-- Opening Marker --

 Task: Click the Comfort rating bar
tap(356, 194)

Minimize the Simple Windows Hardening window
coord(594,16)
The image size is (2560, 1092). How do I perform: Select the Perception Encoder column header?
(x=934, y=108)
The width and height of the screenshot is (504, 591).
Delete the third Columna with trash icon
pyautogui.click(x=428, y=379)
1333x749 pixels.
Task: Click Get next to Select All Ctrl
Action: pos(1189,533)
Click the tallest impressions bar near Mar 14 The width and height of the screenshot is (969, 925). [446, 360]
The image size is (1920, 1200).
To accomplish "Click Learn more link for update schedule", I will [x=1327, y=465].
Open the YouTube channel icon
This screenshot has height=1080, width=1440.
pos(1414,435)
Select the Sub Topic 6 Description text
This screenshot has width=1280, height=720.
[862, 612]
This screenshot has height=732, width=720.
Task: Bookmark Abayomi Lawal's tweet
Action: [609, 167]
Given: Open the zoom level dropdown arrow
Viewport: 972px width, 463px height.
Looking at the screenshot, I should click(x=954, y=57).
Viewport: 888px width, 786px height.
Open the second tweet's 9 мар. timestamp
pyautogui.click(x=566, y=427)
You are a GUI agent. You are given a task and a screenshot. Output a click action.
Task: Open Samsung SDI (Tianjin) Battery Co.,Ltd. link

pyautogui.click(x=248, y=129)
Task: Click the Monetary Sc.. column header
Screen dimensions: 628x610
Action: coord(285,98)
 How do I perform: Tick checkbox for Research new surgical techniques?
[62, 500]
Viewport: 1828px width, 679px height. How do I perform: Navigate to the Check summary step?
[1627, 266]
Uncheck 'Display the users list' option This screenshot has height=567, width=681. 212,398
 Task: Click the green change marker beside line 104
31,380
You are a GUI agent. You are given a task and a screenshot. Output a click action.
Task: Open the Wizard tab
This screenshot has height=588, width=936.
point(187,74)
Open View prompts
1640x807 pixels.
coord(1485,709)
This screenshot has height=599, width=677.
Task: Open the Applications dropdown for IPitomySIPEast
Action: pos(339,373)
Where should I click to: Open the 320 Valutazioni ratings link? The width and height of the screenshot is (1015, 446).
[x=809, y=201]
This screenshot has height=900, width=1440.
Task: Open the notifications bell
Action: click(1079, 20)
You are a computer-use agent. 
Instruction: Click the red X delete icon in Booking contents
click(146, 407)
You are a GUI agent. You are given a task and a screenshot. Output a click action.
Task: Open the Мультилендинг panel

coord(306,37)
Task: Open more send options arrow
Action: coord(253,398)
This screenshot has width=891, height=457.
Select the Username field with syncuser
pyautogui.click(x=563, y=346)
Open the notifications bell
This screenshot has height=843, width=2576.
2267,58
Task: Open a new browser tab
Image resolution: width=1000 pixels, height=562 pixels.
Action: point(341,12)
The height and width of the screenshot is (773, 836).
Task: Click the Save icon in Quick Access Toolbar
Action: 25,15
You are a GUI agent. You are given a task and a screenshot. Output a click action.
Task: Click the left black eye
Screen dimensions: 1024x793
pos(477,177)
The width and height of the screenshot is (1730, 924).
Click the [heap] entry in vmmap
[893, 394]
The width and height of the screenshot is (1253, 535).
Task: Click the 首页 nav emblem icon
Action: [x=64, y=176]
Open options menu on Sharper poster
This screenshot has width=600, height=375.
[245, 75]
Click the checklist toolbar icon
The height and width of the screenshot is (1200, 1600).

-- Closing Marker --

Retype only the stretch of lines above starting at the one with "The width and height of the screenshot is (504, 591)." and stopping at the one with "Viewport: 888px width, 786px height.", exactly as written, with both kept.

The width and height of the screenshot is (504, 591).
Delete the third Columna with trash icon
pyautogui.click(x=428, y=379)
1333x749 pixels.
Task: Click Get next to Select All Ctrl
Action: pos(1189,533)
Click the tallest impressions bar near Mar 14 The width and height of the screenshot is (969, 925). [446, 360]
The image size is (1920, 1200).
To accomplish "Click Learn more link for update schedule", I will [x=1327, y=465].
Open the YouTube channel icon
This screenshot has height=1080, width=1440.
pos(1414,435)
Select the Sub Topic 6 Description text
This screenshot has width=1280, height=720.
[862, 612]
This screenshot has height=732, width=720.
Task: Bookmark Abayomi Lawal's tweet
Action: [609, 167]
Given: Open the zoom level dropdown arrow
Viewport: 972px width, 463px height.
Looking at the screenshot, I should click(x=954, y=57).
Viewport: 888px width, 786px height.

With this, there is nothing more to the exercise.